Daniel Kokotajlo comments on The Commitment Races problem

Daniel Kokotajlo 14 Jul 2023 21:30 UTC
LW: 2 AF: 2
0
AF
Yes. Humans are pretty bad at this stuff, yet still, society exists and mostly functions. The risk is unacceptably high, which is why I’m prioritizing it, but still, by far the most likely outcome of AGIs taking over the world—if they are as competent at this stuff as humans are—is that they talk it over, squabble a bit, maybe get into a fight here and there, create & enforce some norms, and eventually create a stable government/society. But yeah also I think that AGIs will be by default way better than humans at this sort of stuff. I am worried about the “out of distibution” problem though, I expect humans to perform worse in the future than they perform in the present for this reason.

Yes, some AGIs will be better than others at this, and presumably those that are worse will tend to lose out in various ways on average, similar to what happens in human society.

Consider that in current human society, a majority of humans would probably pay ransoms to free loved ones being kidnapped. Yet kidnapping is not a major issue; it’s not like 10% of the population is getting kidnapped and paying ransoms every year. Instead, the governments of the world squash this sort of thing (well, except for failed states etc.) and do their own much more benign version, where you go to jail if you don’t pay taxes & follow the laws. When you say “the top tier of rational superintelligences exploits everyone else” I say that is analogous to “the most rational/clever/capable humans form an elite class which rules over and exploits the masses.” So I’m like yeah, kinda sorta I expect that to happen, but it’s typically not that bad? Also it would be much less bad if the average level of rationality/capability/etc. was higher?

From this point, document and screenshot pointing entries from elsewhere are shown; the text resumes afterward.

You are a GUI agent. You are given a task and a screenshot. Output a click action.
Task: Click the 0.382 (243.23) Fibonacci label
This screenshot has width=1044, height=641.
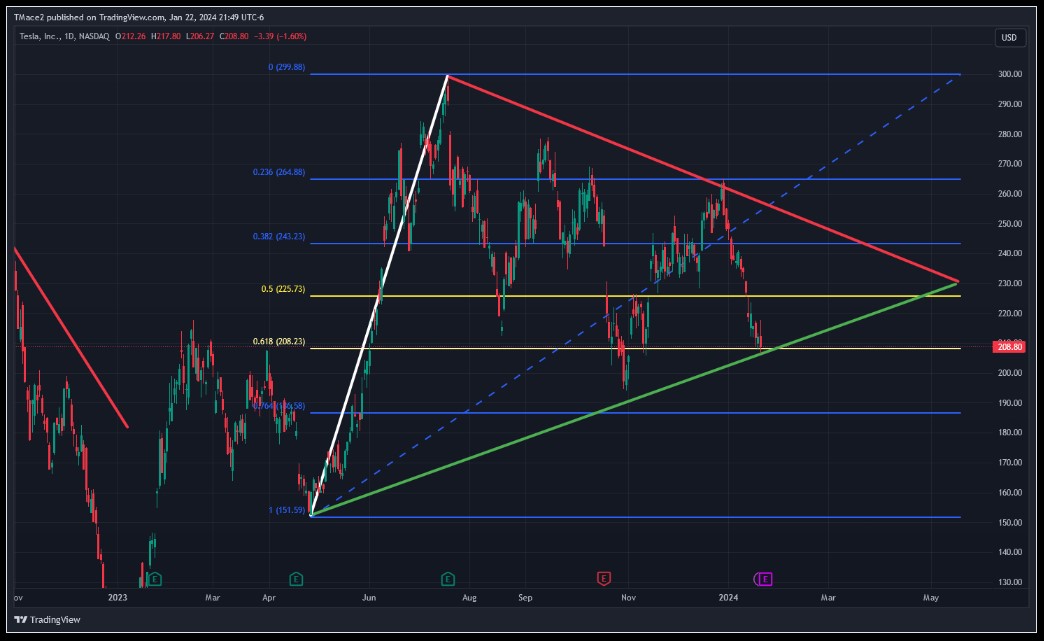point(278,237)
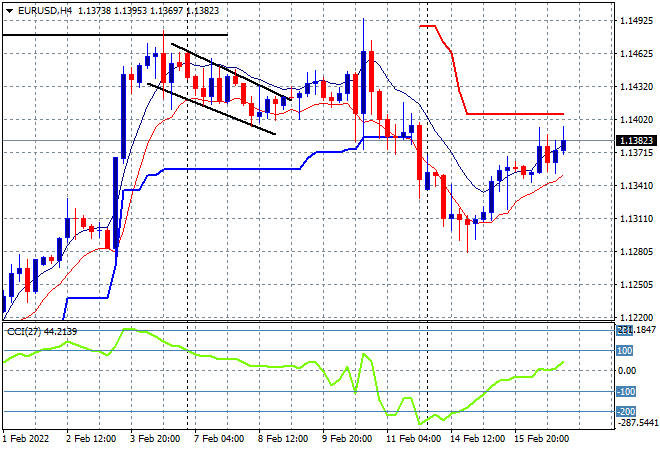
Task: Click the -287.5441 CCI minimum label
Action: [x=636, y=422]
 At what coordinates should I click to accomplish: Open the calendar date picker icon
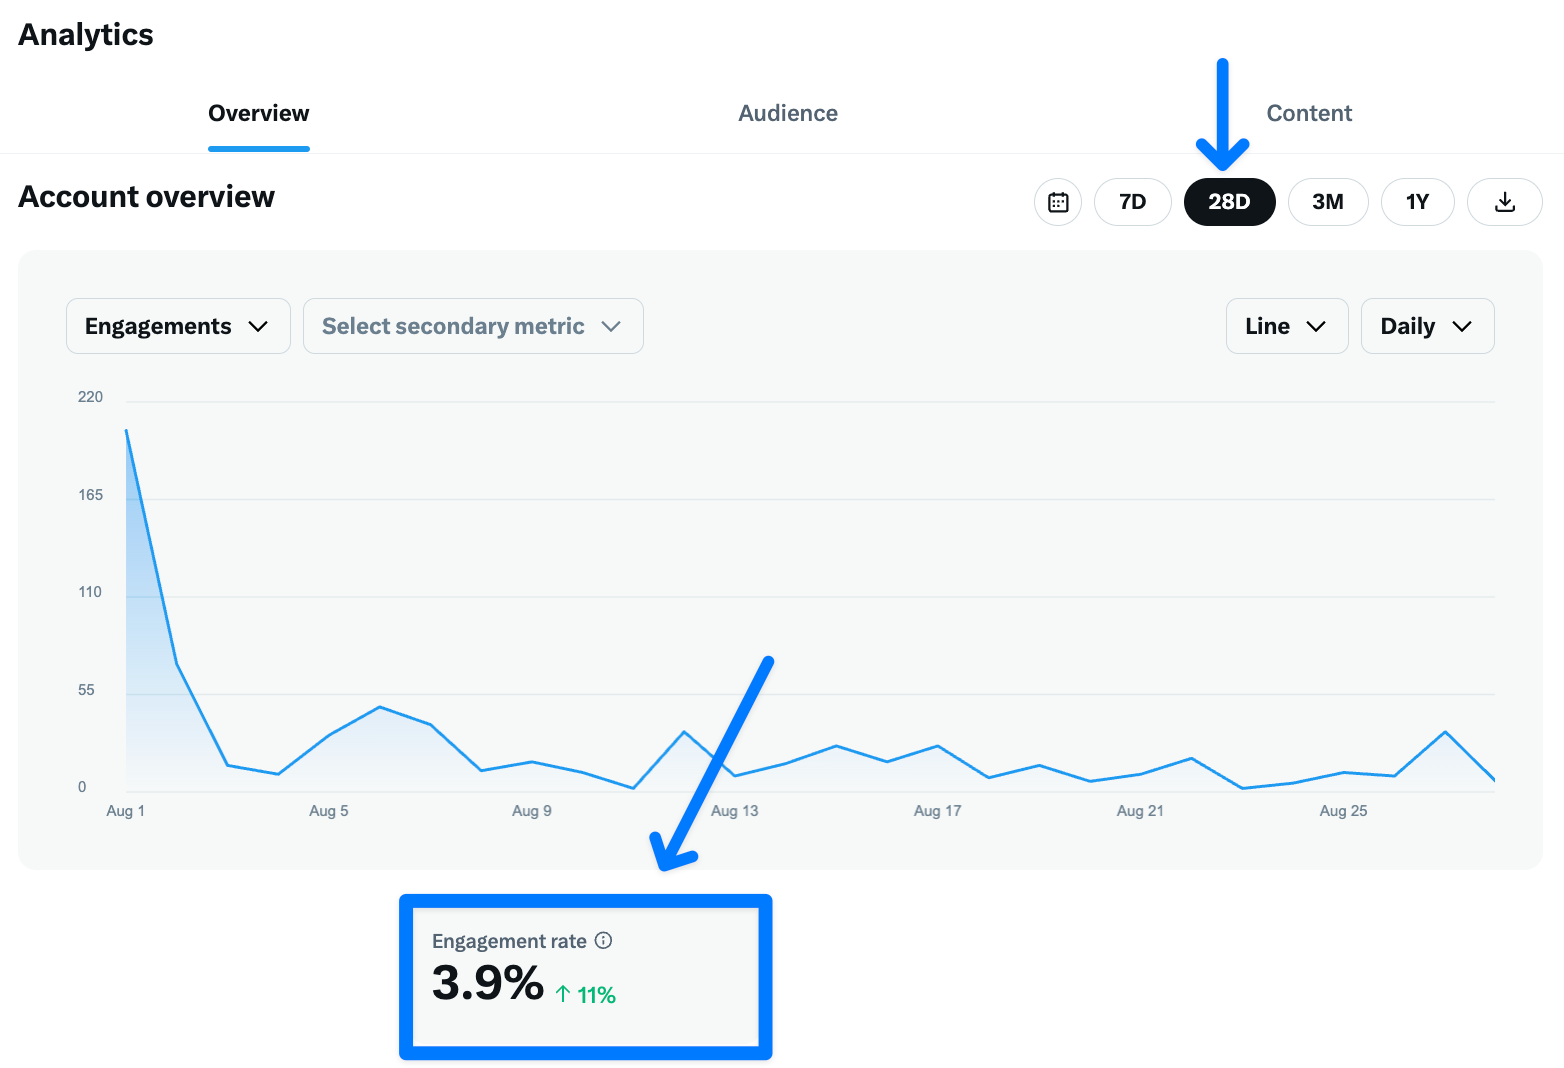[1057, 202]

I’m not super confident in any of this to be clear.
- Wei Dai 14 Jul 2023 23:27 UTC
  LW: 2 AF: 2
  0
  AF Parent
  
  But yeah also I think that AGIs will be by default way better than humans at this sort of stuff.
  
  What’s your reasons for thinking this? (Sorry if you already explained this and I missed your point, but it doesn’t seem like you directly addressed my point that if AGIs learn from or defer to humans, they’ll be roughly human-level at this stuff?)
  
  When you say “the top tier of rational superintelligences exploits everyone else” I say that is analogous to “the most rational/clever/capable humans form an elite class which rules over and exploits the masses.” So I’m like yeah, kinda sorta I expect that to happen, but it’s typically not that bad?
  
  I think it could be much worse than current exploitation, because technological constraints prevent current exploiters from extracting full value from the exploited (have to keep them alive for labor, can’t make them too unhappy or they’ll rebel, monitoring for and repressing rebellions is costly). But with superintelligence and future/acausal threats, an exploiter can bypass all these problems by demanding that the exploited build an AGI aligned to itself and let it take over directly.
  - Daniel Kokotajlo 15 Jul 2023 13:41 UTC
    LW: 2 AF: 2
    0
    AF Parent
    I agree that if AGIs defer to humans they’ll be roughly human-level, depending on which humans they are deferring to. If I condition on really nasty conflict happening as a result of how AGI goes on earth, a good chunk of my probability mass (and possibly the majority of it?) is this scenario. (Another big chunk, possibly bigger, is the “humans knowingly or unknowingly build naive consequentialists and let rip” scenario, which is scarier because it could be even worse than the average human, as far as I know). Like I said, I’m worried.
    
    If AGIs learn from humans though, well, it depends on how they learn, but in principle they could be superhuman.
    
    Re: analogy to current exploitation: Yes there are a bunch of differences which I am keen to study, such as that one. I’m more excited about research agendas that involve thinking through analogies like this than I am about what people interested in this topic seem to do by default, which is think about game theory and Nash bargaining and stuff like that. Though I do agree that both are useful and complementary.